First flowers from the garden for the inn.
The new gardens are still a work in progress. At this time we are waiting for several more plant groups (Eupatorium ‘Little Joe’, some asters, and perovskia). I also have to fill in the vegetable section. All in all, it is coming along very well. Many, many thanks again to Equinox Valley Nursery (www.equinoxvalleynursery.com) for searching for, gathering, and delivering plants on my list, even though it is their busiest time of the year. They are some of the best people you could ever meet. I hope you stop in on your next visit to the inn.
Here are a few photos Yoshio took last week of the labyrinth and new gardens.
Pathway to labyrinth connects the gardens
Planting in progress
Mostly green labyrinth with lots of dandelions
If you are not interested in gardens, please excuse me. After almost two years at Ormsby Hill, my true nature has finally found its way home. Indulging my passion will help me honor myself, the inn, and you too.
May 14th, 2014
Between now and our last blog, Yoshio and I went to San Ramon (Jesse, Lisa, and Owen’s house), Mendocino, and Napa California. I ordered plants from Equinox Valley Nursery in Manchester for the new gardens, plants arrived at Ormsby Hill, and plants went in the prepared beds. While we are still awaiting more plants, and have several full days of planting left, my dream garden is a reality.
Special, special thanks to Equinox Valley Nursery (www.equinoxvalleynursery.com), located just south of the inn, for their amazing support in providing all the plants for this garden within our budget. They have very big hearts! Also, Jim Colvin, a local lawn care business owner, shared my vision for this field, starting with the labyrinth. He is an expert at working the land and we are happy he is part of the Ormsby Hill family. Yoshio, Christine, Amanda, and Nicole have spent hours planting. I am so grateful for everyone’s help.
First load of plants delivered by Equinox Valley Nursery
Setting plants in place
After first day of planting
April 28th, 2014
The weather has finally cooperated and we began creation of the new gardens. Jimmy and Yoshio worked the sod cutter to remove the turf.
Yoshio and Jimmy removing sod
Bye bye sod
After some minor clean up of the edges and remaining turf, some tilling, a planting plan, plants, water access, and our hand crafted arbor, we will have a young garden for your pleasure.
Outline of our new gardens
April 4th, 2014
Welcoming you, and welcoming spring to Ormsby Hill
April is a pivotal month in Northern New England. We are so ready for a new season, we catalog all the changes just to make sure it’s true: snow is melting, robins are back, days are longer, the sun IS warmer, check, check, check. Optimism is on the rise. Weather related small talk is happy; no one grumbles about warmer days.

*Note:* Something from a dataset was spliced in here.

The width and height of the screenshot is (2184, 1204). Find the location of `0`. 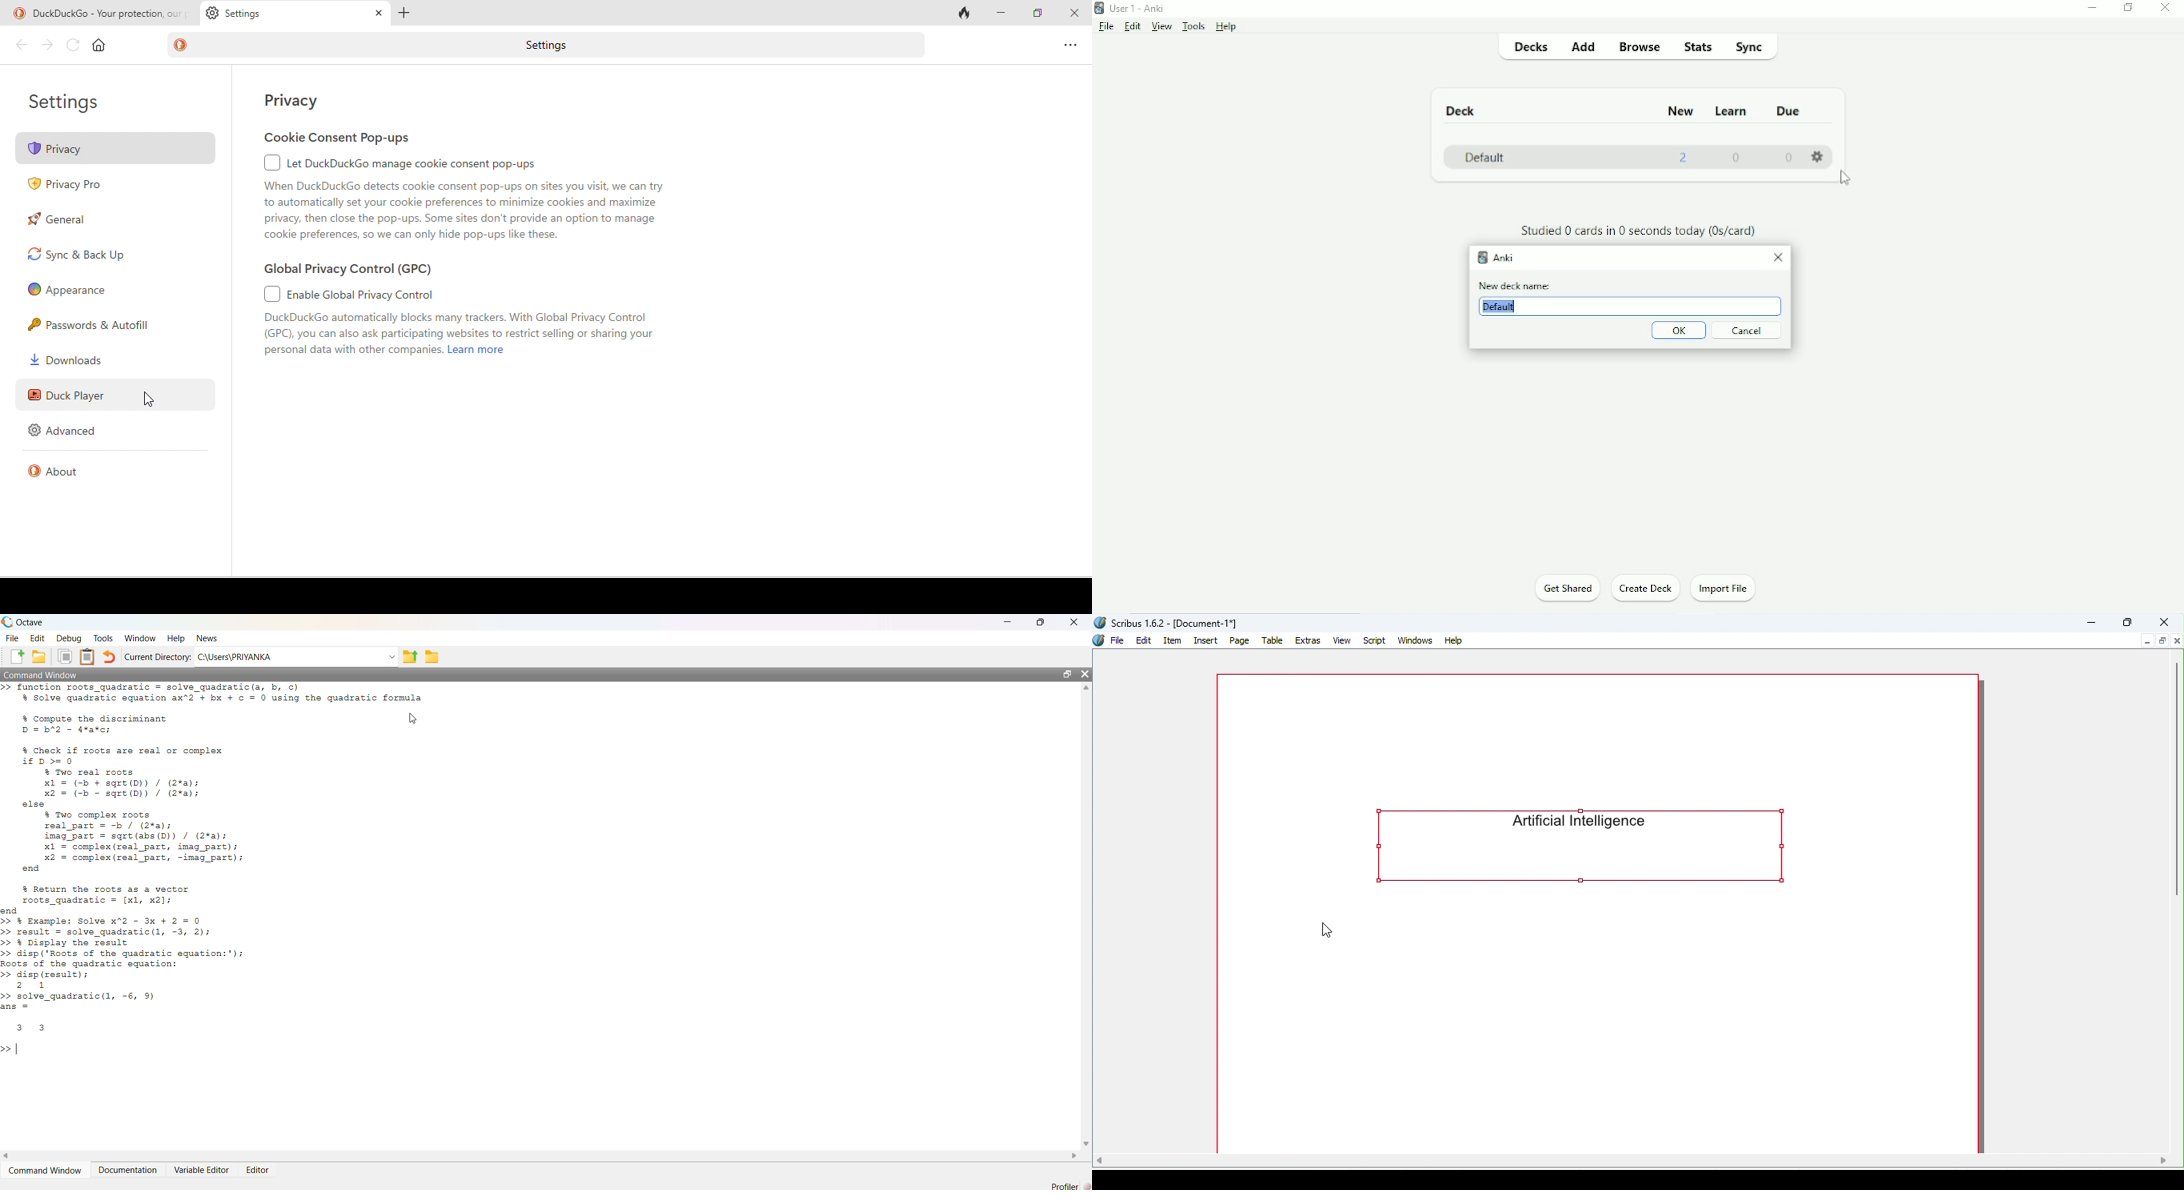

It’s a good thing we are energized because there is a lot of work setting things straight after this damaging winter. Fence posts are tilting crazily, if still standing; gravel from the driveway is now part of the lawn, and our plants are frozen in the earth. We need to get ready in April so we can burst into outdoor living in May, and the glory months of summer and fall.
That’s what’s happening at Ormsby Hill this month. Wishing you all the joy and anticipation I am feeling right now.